# Ice fishing lures



## BIGDADDYDB (Jul 1, 2006)

So I'll pose a hypothetical question...assuming you had some very basic jigs to start with, if you had $100 to spend and wanted to build a solid ice fishing arsenal, what would you buy? For example, assuming an average of $5 per, if you were gonna buy 20 lures what would you get?...colors, sizes, etc. Mostly chasing gills, perch, crappies, walleyes.


----------



## cueman (May 28, 2019)

Rippin raps, rattle masters, vibees, rap v's, tungsten jigs.


----------



## EYELANDER75 (Nov 13, 2009)

If eyes on Erie the only thing I ever use is an acme little cleo usually 1/4 oz unless there is current, then a heavier Cleo. Hammered nickel green, hammered nickel blue and hammered gold and green.


----------



## Outasync (Mar 5, 2016)

Vmc waxie jigs, rippin raps, slab raps and forage minnow spoons. Gold, silver and perch are my go to colors. Slender spoons and vibes for walleye


----------



## HeaVyMeTaLFiSHinGFiEnD (Oct 2, 2010)

Acmetackle.com 
Quick way to spend 100$


----------



## Eyes on te ice (Dec 7, 2018)

Trout magnet silver and gold jig heads are awsome for pan fish! but don't forget your pimples and cast masters.


----------



## joekacz (Sep 11, 2013)

X2 on all of the responses BUT $100 ain't gonna be enough !! Good luck on holding back on your purchases. LOL


----------



## 1MoreKast (Mar 15, 2008)

Better throw some swedish pimples in there - all the fish you mentioned can be caught on these alone. For inland lakes, I like sizes #2 & #3. Have caught walleyes on even the small ones. Tip them with a minnow head, maggots, whatever. But they work.


----------



## westbranchbob (Jan 1, 2011)

Man...no mention of chubby darters? I'd also throw in hali dropper spoons, and buckshot spoons.
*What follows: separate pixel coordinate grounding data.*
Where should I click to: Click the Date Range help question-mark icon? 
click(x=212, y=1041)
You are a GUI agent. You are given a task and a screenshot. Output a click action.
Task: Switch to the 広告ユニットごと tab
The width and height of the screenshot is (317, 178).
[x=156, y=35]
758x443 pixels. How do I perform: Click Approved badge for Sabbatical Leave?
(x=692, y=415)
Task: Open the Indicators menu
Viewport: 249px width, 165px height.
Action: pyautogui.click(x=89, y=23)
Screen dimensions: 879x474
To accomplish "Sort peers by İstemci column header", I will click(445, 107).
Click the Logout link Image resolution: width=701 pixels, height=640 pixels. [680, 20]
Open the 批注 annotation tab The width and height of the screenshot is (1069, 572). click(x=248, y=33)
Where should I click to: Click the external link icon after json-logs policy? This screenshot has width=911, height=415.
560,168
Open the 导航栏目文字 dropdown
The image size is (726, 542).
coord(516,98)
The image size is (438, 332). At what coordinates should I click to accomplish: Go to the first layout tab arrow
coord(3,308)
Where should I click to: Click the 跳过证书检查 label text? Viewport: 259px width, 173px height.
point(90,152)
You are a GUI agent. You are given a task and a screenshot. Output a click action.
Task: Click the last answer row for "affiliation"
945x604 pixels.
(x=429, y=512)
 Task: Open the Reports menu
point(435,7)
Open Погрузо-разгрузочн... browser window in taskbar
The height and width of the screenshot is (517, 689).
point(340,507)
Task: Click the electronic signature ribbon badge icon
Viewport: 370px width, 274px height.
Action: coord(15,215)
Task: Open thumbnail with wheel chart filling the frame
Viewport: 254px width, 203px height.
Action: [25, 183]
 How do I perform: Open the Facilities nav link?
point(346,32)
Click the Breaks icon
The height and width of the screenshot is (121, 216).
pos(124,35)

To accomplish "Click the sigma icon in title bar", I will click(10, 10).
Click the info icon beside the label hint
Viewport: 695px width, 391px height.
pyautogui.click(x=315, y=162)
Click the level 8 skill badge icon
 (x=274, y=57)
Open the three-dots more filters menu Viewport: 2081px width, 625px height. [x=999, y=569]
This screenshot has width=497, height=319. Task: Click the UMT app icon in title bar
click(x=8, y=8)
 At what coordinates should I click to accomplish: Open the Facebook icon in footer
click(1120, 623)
Sent from my SM-A716U using Tapatalk


----------



## walleye willey (May 29, 2014)

For the perch,gills and crappie its hard to beat a pin-min tipped with wax worms or maggots


----------



## AtticaFish (Nov 23, 2008)

I would buy a dropper spoon and a basic treble spoon...... and spend the rest on Z-Vibers and Rippin' Raps. The 2 smaller sizes of Z-Vibers absolutely slay the bluegill, crappie and perch. I used to use Jiggin' Raps a lot to get the attention of fish and bring them under me but the small lipless cranks seem to work wonders.


----------



## snagless-1 (Oct 26, 2014)

For a very good assortment of bluegill,crappie,perch jigs I like Mogadore bait and tackle,good selection.


----------



## allwayzfishin (Apr 30, 2008)

I've caught some of the biggest walleye on cheap spoons from Walmart. Believe it or not, go to Walmart and check out the ozark trail line of baits. Grab the small stuff....your money will go a long way. They have some pretty awesome lil lures that work great


----------



## wivywoo (Apr 30, 2012)

Agree with many of the above but my go-to is the sebile vibrato.


----------